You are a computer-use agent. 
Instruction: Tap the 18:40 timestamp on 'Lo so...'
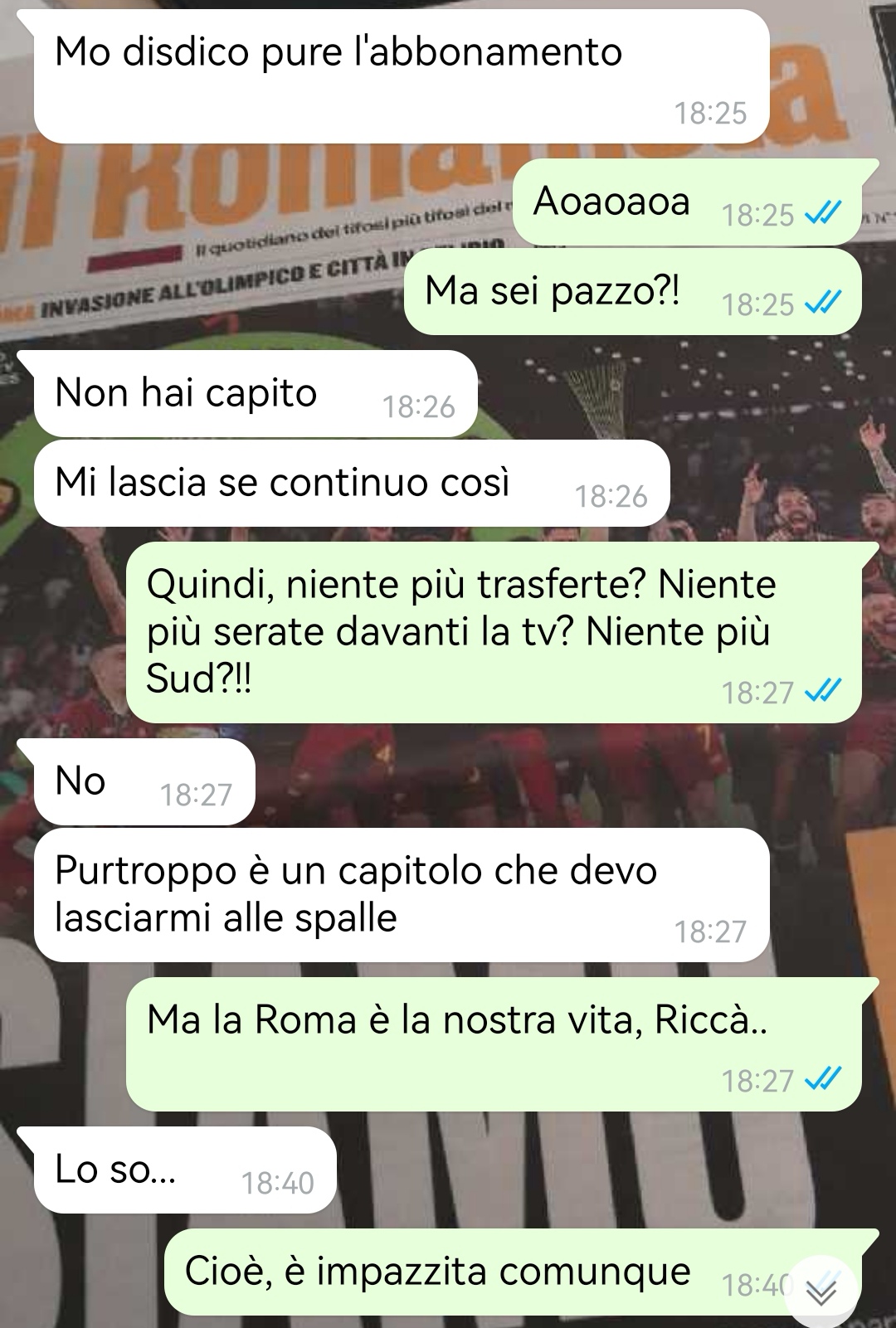(x=277, y=1183)
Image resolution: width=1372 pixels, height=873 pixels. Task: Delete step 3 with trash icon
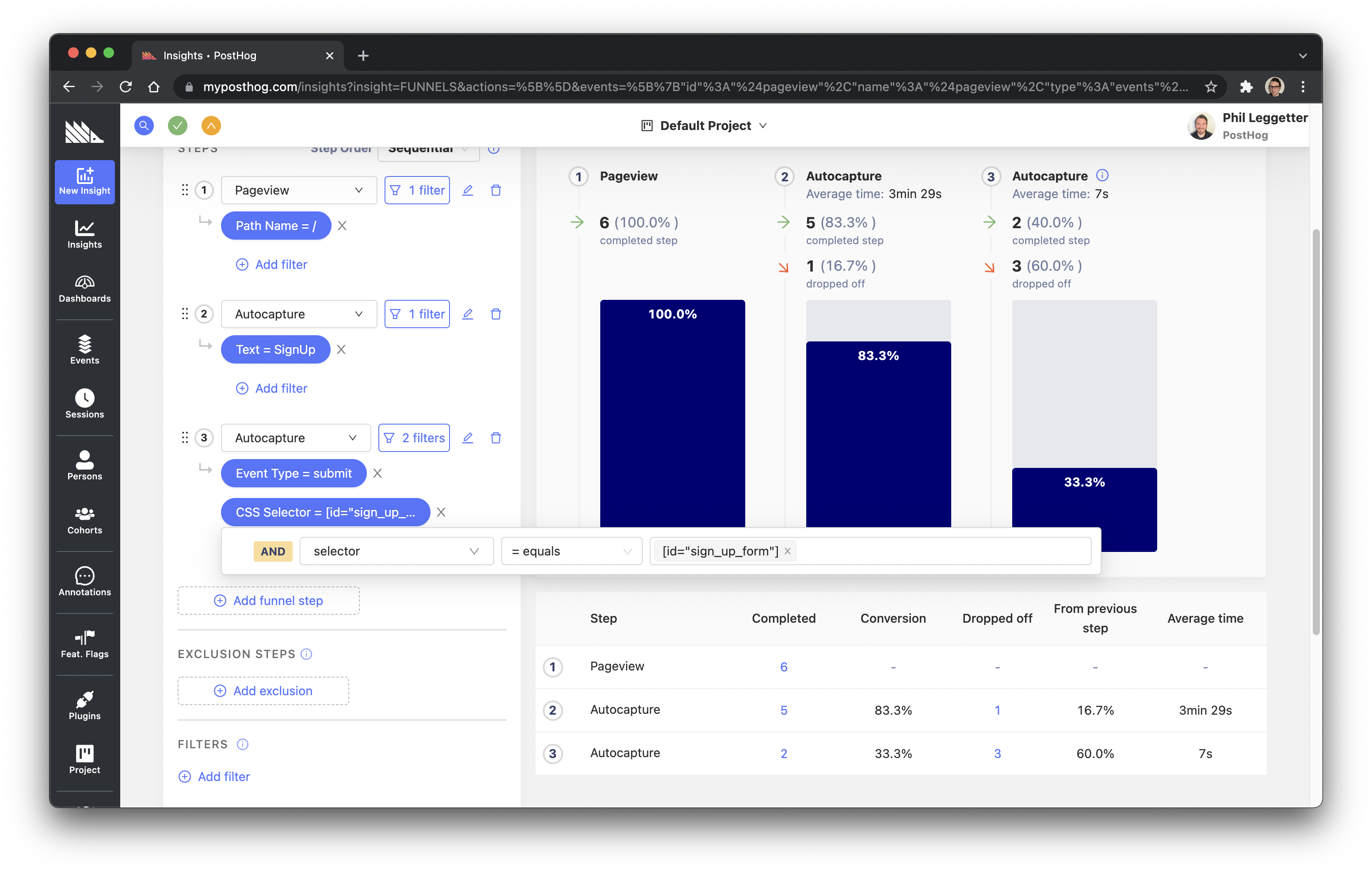click(495, 438)
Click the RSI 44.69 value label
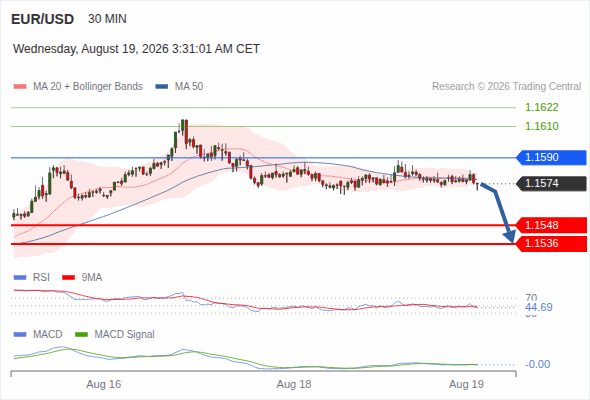 [x=539, y=307]
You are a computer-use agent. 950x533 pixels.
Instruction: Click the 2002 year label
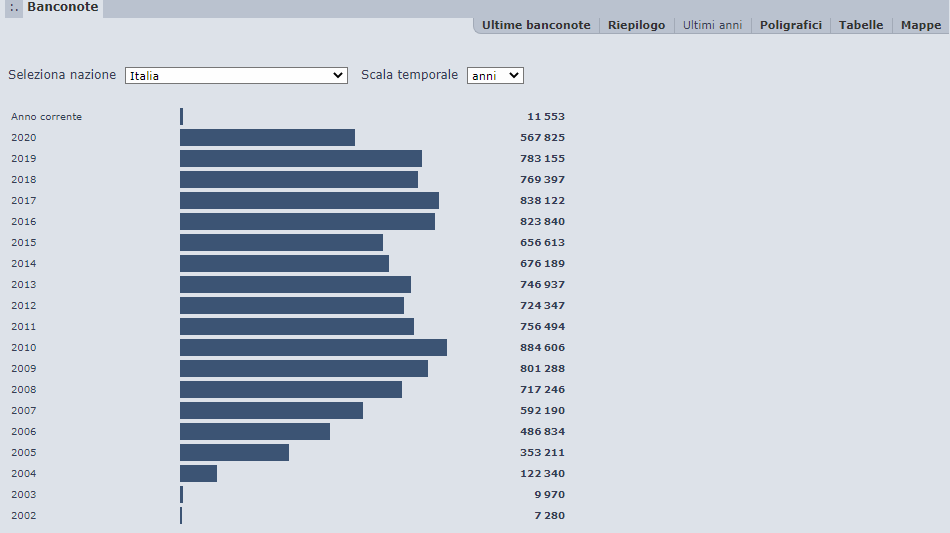23,516
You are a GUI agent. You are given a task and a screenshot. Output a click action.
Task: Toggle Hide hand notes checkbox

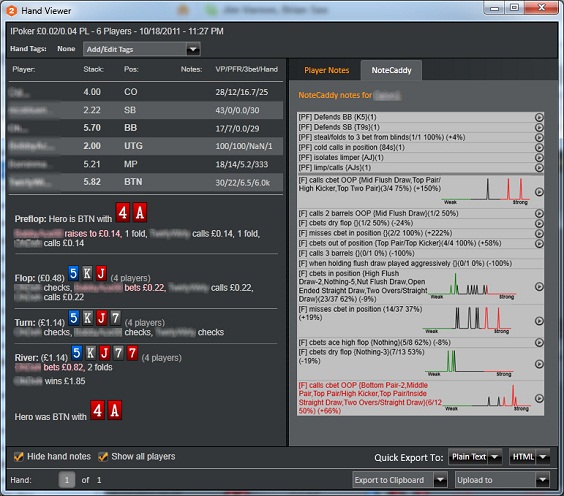[18, 456]
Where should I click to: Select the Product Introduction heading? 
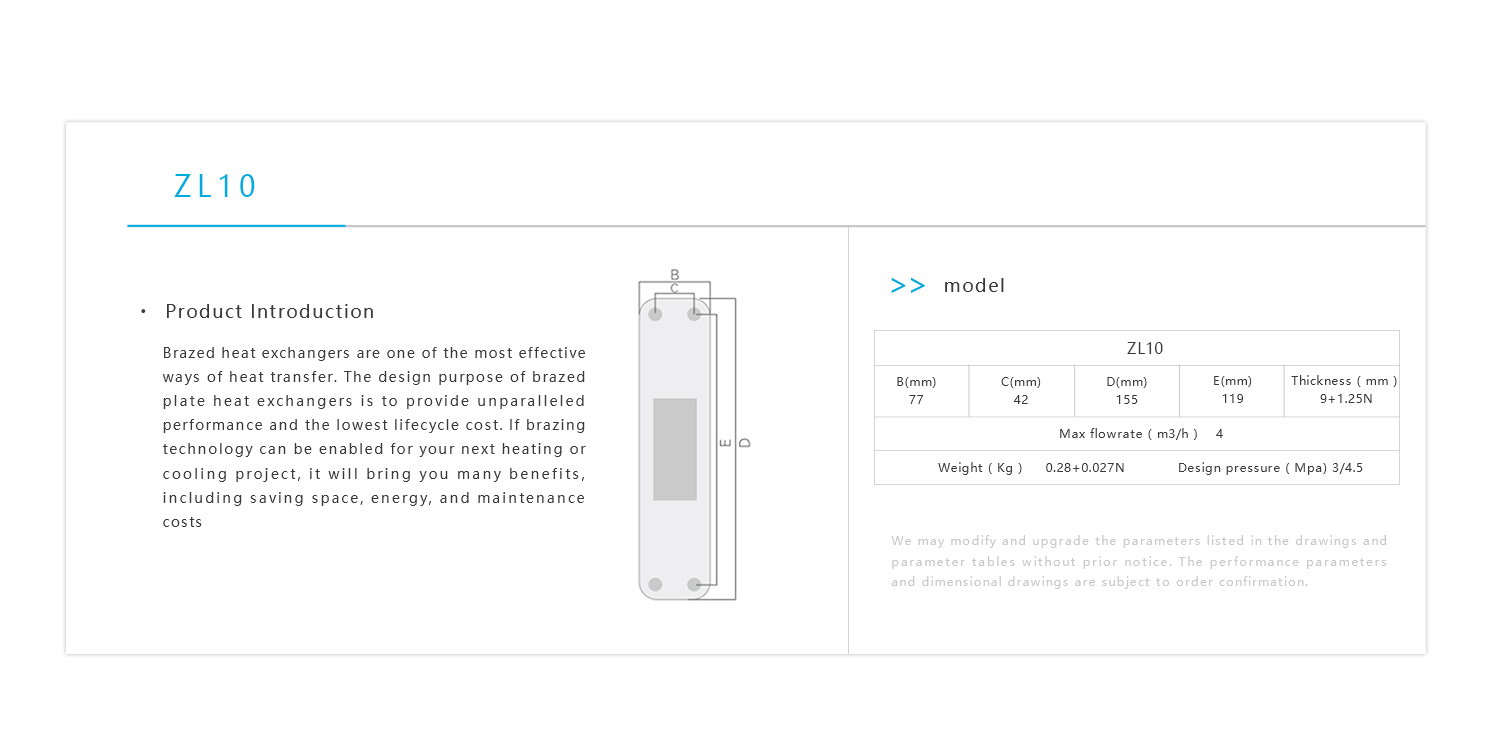[x=270, y=311]
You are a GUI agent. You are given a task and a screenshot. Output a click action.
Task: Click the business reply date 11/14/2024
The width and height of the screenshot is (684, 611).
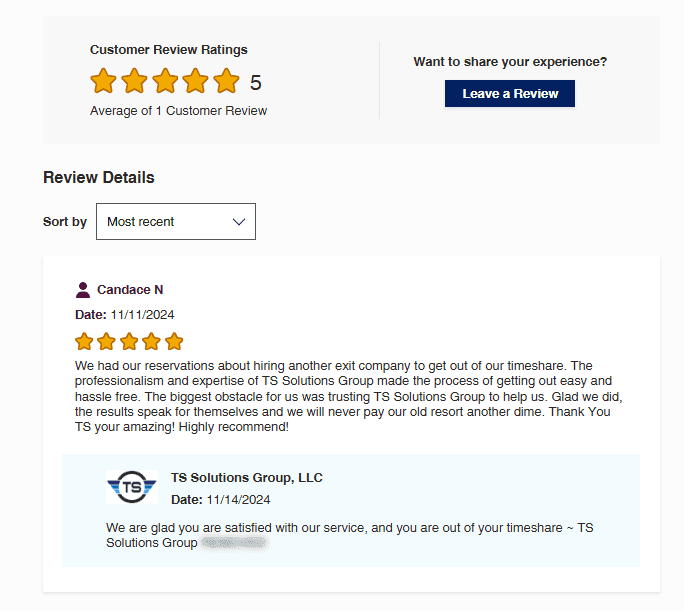(x=239, y=500)
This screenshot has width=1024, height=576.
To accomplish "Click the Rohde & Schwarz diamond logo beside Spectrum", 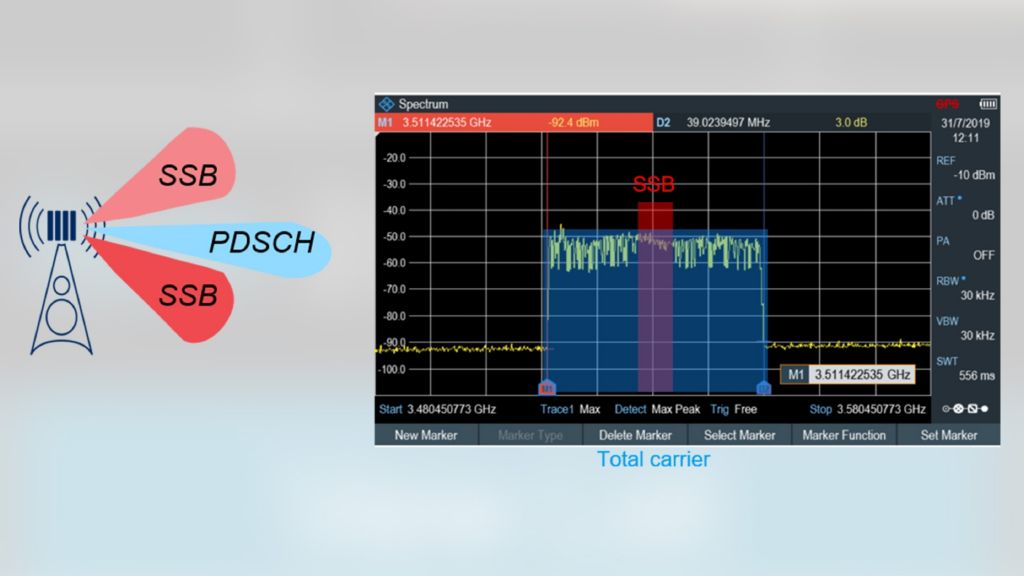I will pos(388,103).
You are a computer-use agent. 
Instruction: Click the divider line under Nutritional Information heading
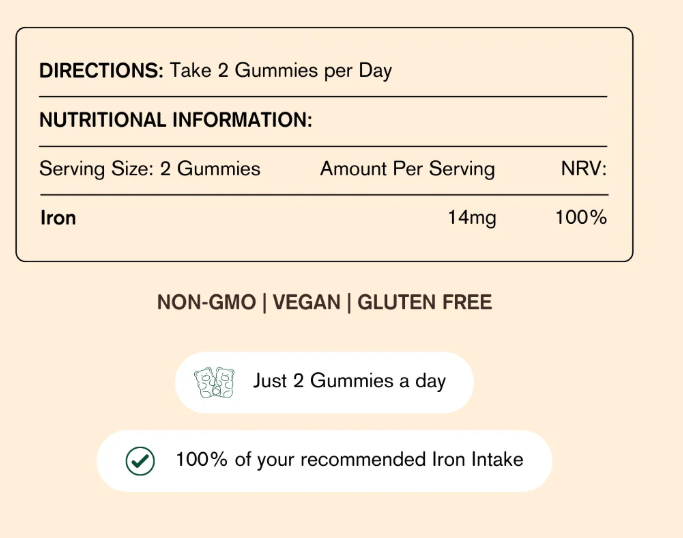(x=323, y=146)
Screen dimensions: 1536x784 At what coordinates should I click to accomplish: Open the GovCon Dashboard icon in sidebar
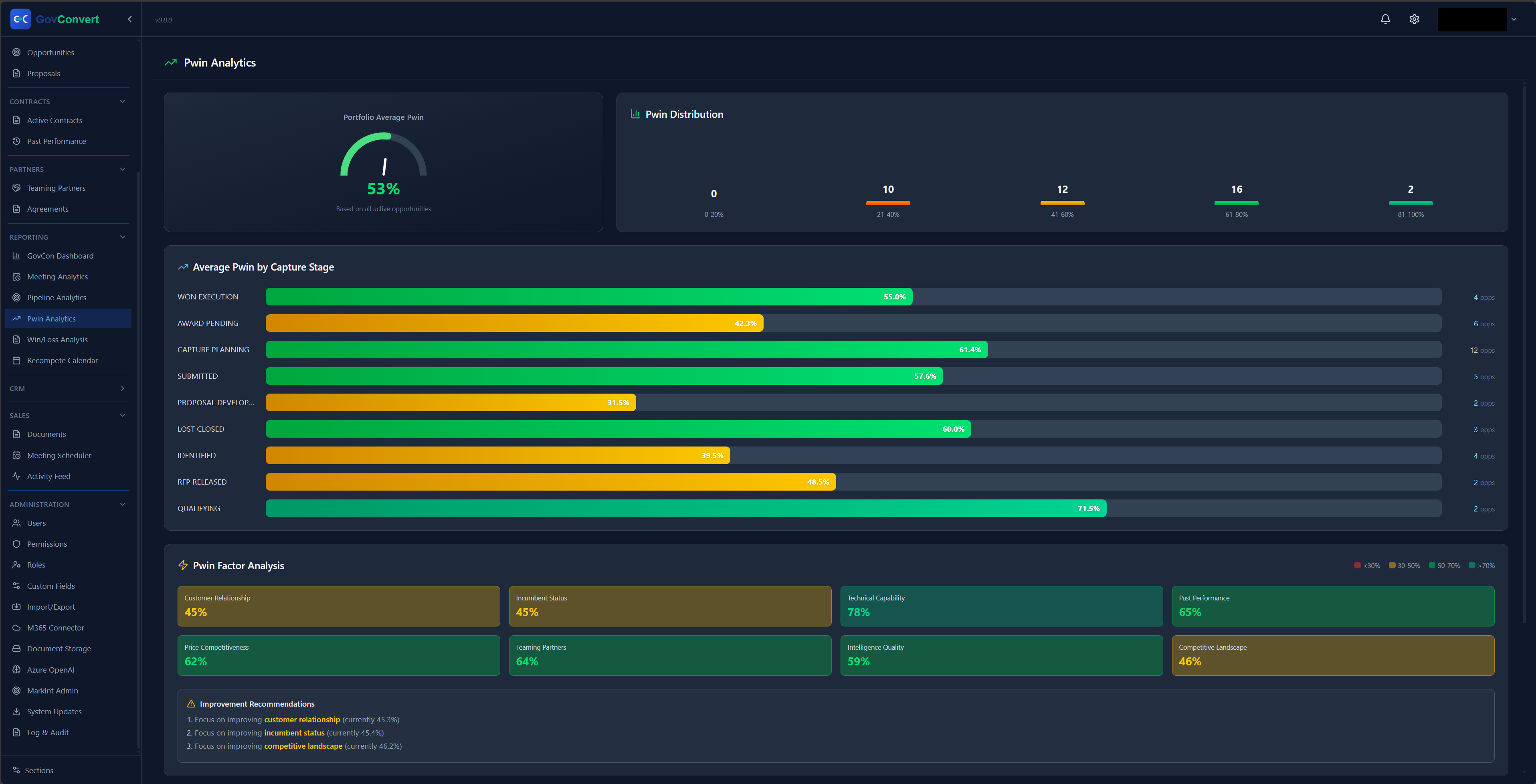click(17, 255)
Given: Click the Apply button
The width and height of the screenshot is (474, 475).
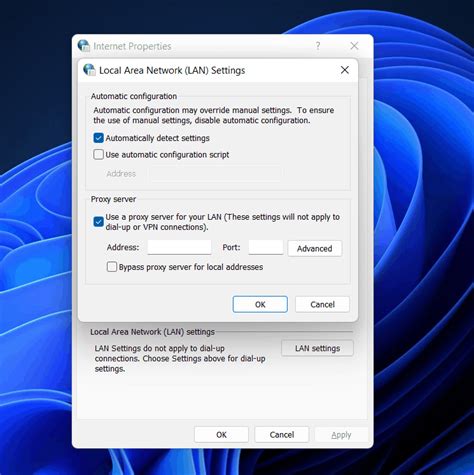Looking at the screenshot, I should click(341, 435).
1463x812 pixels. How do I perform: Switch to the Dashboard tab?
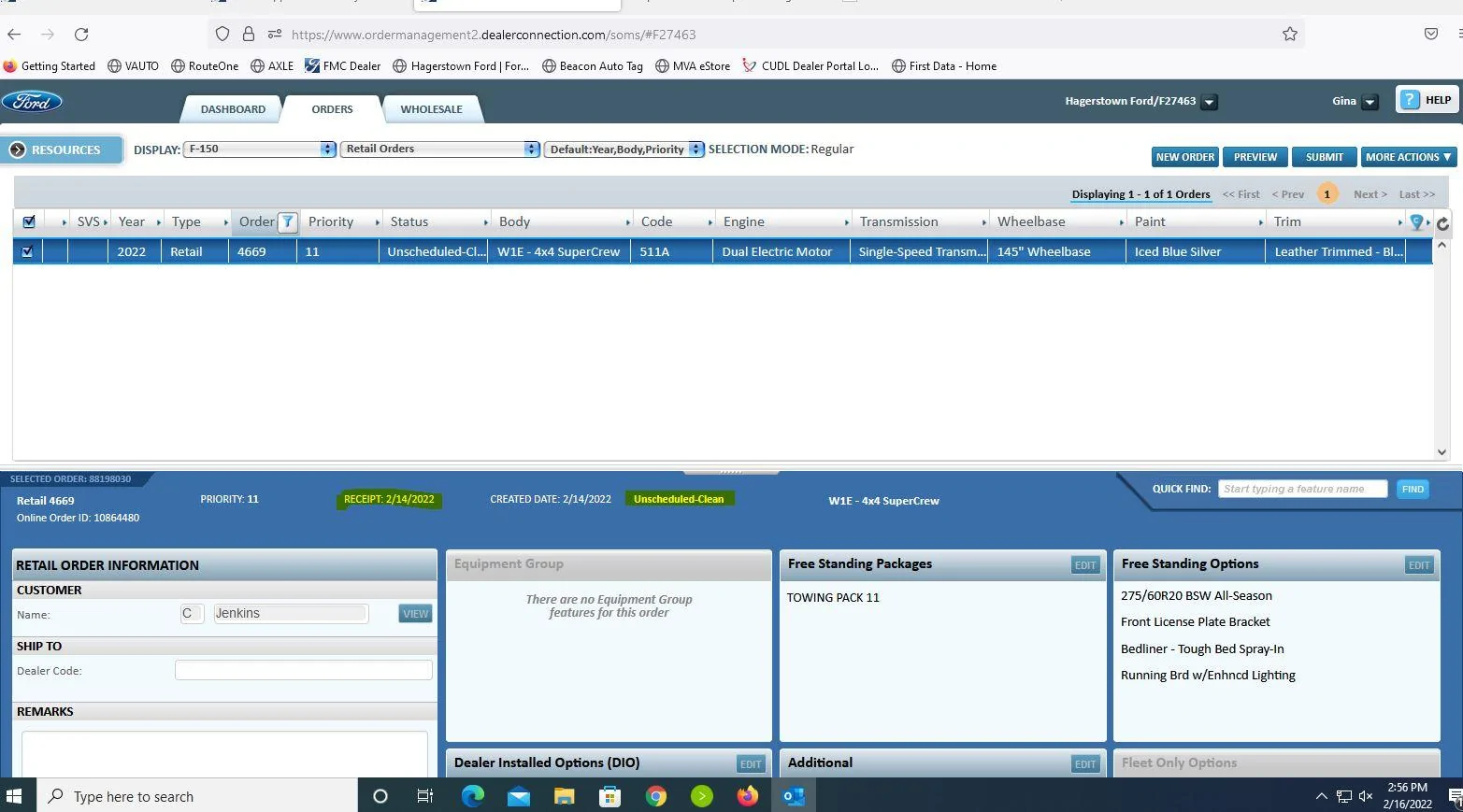[x=233, y=109]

******************************

_DIRECTIONS FOR THIS TASK:_
Present the lines from the one containing "1463x812 pixels. How" through the end of the entries as a Markdown table with two columns, "Number" for the row number and "Entry Line" for the line itself. Omit any blank lines and leave the pictures out of the answer.

_WRITTEN SOLUTION:_
| Number | Entry Line |
|---|---|
| 1 | 1463x812 pixels. How do I perform: Switch to the Dashboard tab? |
| 2 | [x=233, y=109] |